Born out of constraint, albeit a very simple one, the circle. Most of the typefaces we encounter in everyday life are rectangular or square, and for good reason too. Most surfaces we read on are rectangular or square as well. But as a challenge to myself, and to how most letters are framed, each letter was thought of as a precious coin or medal. In some cases, it feels as though one were looking through a peephole and only seeing the most characteristic curves or traits of a given letter.
I quickly realized while finishing this project that there were many possible ways to portray a letter, and there was such a thing as going astray. Therefore, the most difficult aspect was editing out what did not belong, and reverting back to the what my founding theme was. For some difficult letters, I actually tried to forget what I had drawn for the letter in the past to see if I would unknowingly make repetitions or differences.

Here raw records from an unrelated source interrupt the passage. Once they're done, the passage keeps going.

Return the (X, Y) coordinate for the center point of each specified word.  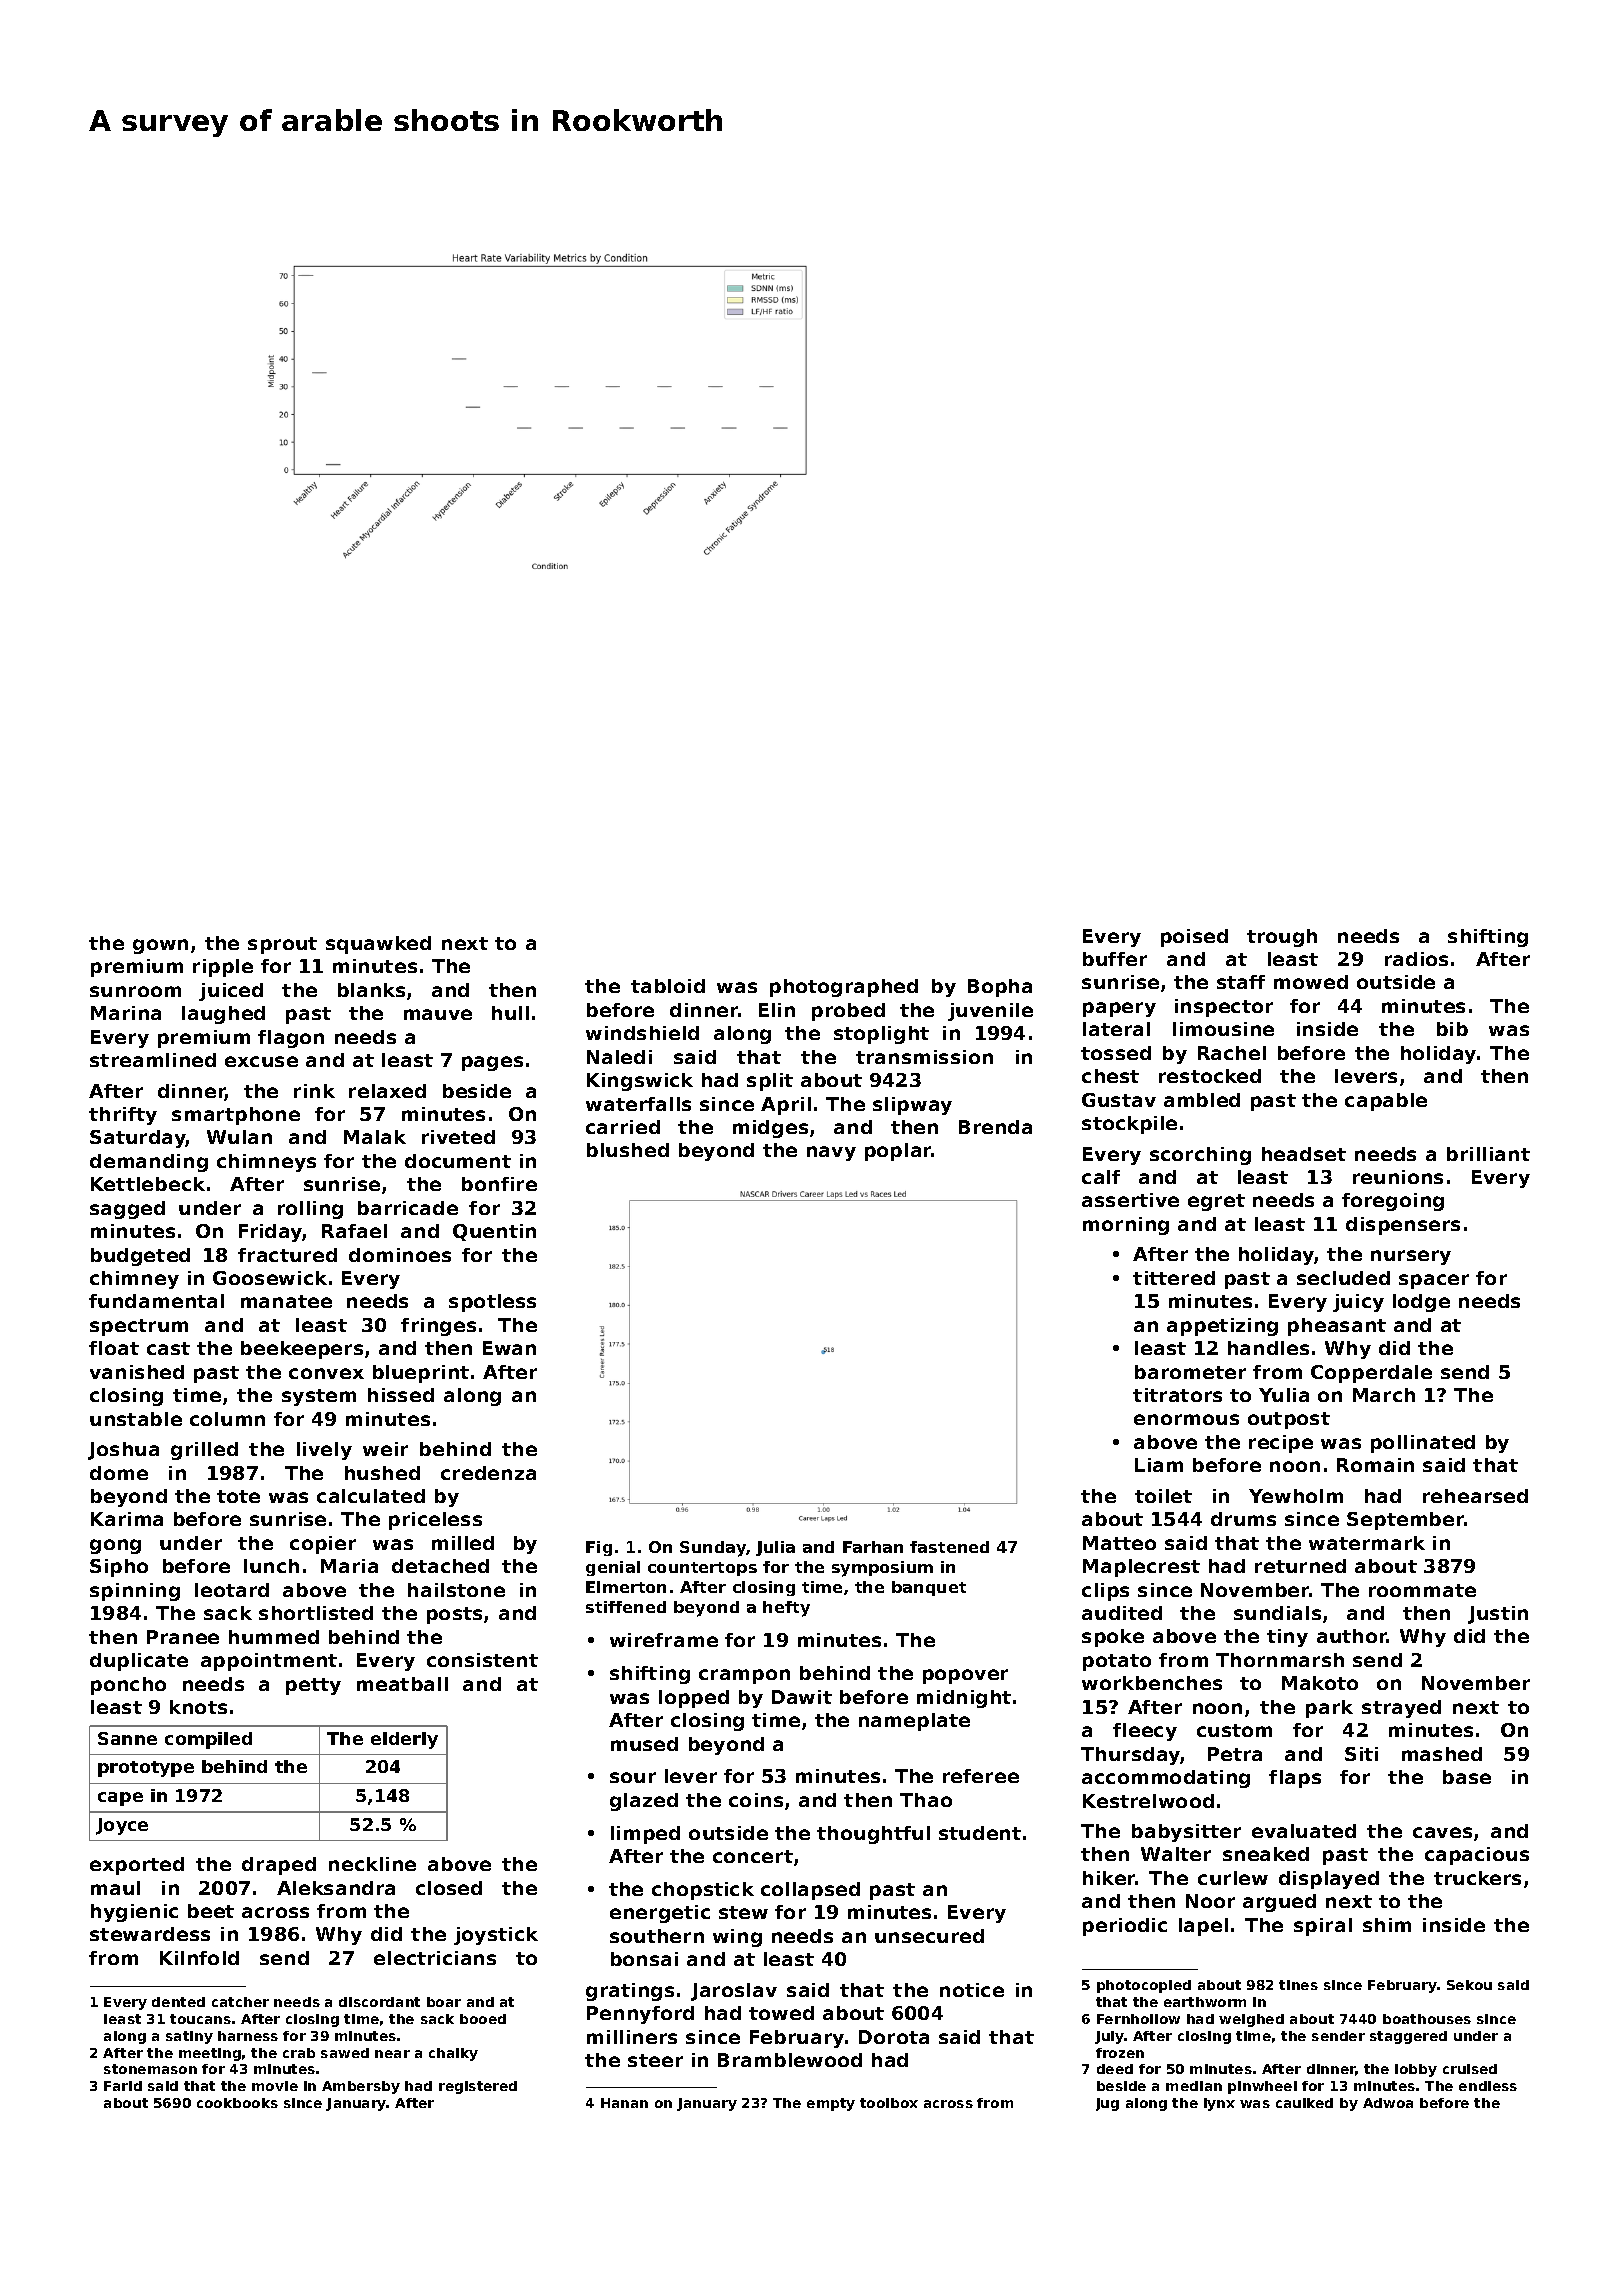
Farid (123, 2086)
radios (1416, 959)
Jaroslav (734, 1992)
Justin (1498, 1615)
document (458, 1161)
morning (1126, 1226)
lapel (1203, 1927)
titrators (1177, 1395)
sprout (282, 945)
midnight (964, 1699)
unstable (136, 1419)
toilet (1163, 1496)
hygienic (134, 1913)
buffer (1115, 959)
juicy (1358, 1303)
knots (198, 1707)
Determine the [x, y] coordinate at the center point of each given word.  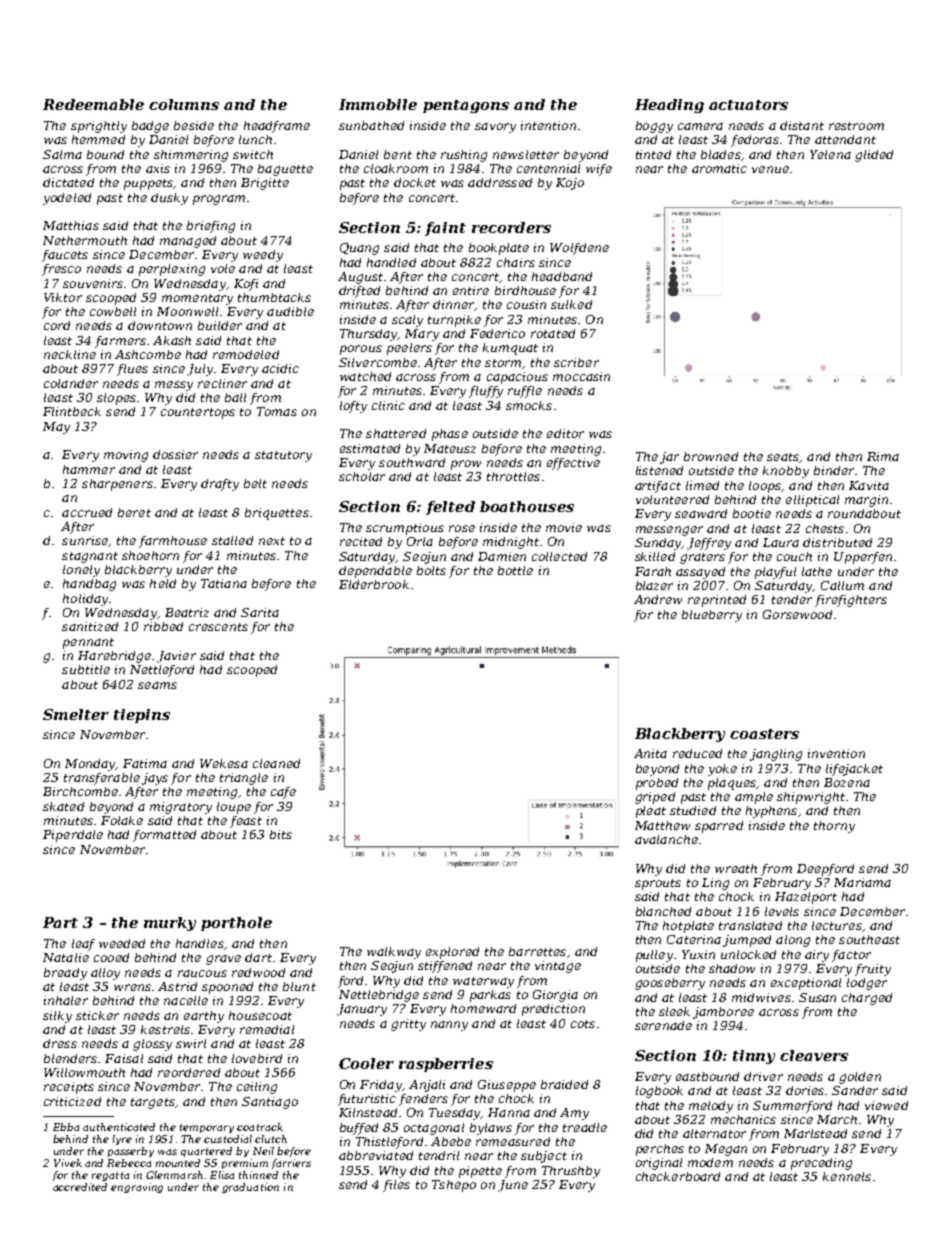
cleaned [276, 763]
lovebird [257, 1058]
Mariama [862, 882]
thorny [834, 827]
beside [194, 125]
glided [874, 156]
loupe [234, 808]
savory [495, 128]
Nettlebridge [379, 996]
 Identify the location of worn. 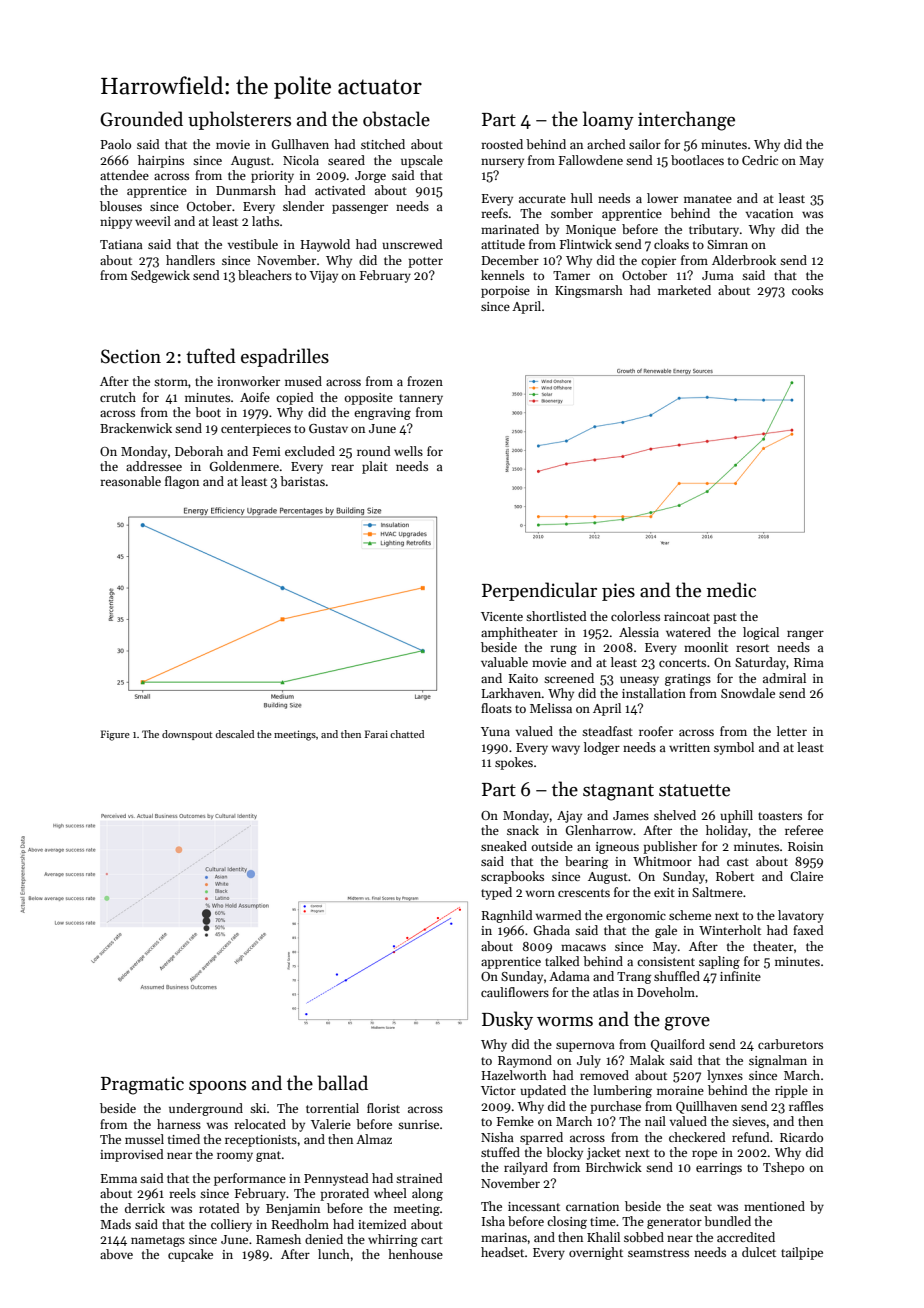
(540, 893).
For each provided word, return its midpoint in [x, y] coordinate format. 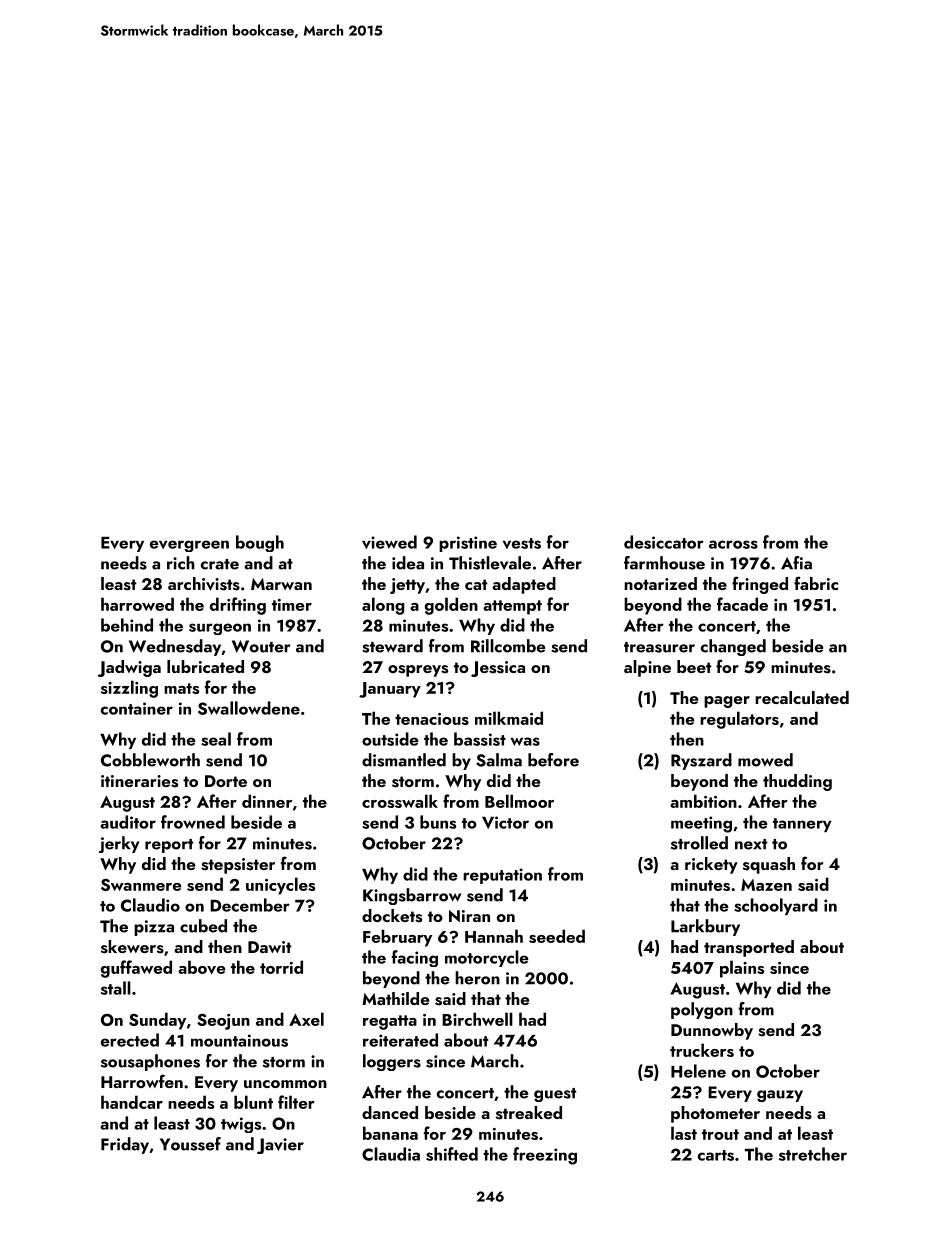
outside [390, 739]
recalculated [802, 697]
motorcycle [487, 958]
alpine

The two main guidelines became: how many curved line segments vs. straight line segments, and are the negative spaces(black portions) sensible or balanced. The final challenge, was in making non-trivial letters, such that any simple rotation or reflection would not create the same character. For example, my "W" should be different from my "E" or "3", for I felt that this would make for a less interesting and lively collection of characters.
Throughout the course of this project, I learned a lot about workflow from paper to digital (drawing anticipating scanning), and greatly improved my keystroke/stylus efficiency through its repetitive nature. Overall I am greatly pleased by these characters, and believe that I imagined the well-trodden English alphabet to new forms and viewed it through a fresh lens. I am also proud of the fact that a quick forgotten doodle on a page of graph paper, was resurrected into a complete 71-odd character typeface. I hope to extend this typeface into lower-case and other ASCI characters as time permits!